* Data shown *
··········
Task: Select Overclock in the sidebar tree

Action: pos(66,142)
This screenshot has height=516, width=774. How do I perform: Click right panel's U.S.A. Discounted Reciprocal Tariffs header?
··········
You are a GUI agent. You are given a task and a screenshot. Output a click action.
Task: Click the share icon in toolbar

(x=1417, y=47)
··········
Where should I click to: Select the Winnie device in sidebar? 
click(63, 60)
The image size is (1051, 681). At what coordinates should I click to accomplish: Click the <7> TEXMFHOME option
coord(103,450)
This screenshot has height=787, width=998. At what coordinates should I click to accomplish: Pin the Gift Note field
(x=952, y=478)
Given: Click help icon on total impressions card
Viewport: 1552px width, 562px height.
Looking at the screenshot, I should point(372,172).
··········
* Exercise details *
Please, from the entries above, set down exactly the lines from the one containing "Task: Select Overclock in the sidebar tree" through the one containing "This screenshot has height=516, width=774.", and only those.

* Output of the task *
Task: Select Overclock in the sidebar tree

Action: pos(66,142)
This screenshot has height=516, width=774. How do I perform: Click right panel's U.S.A. Discounted Reciprocal Tariffs header?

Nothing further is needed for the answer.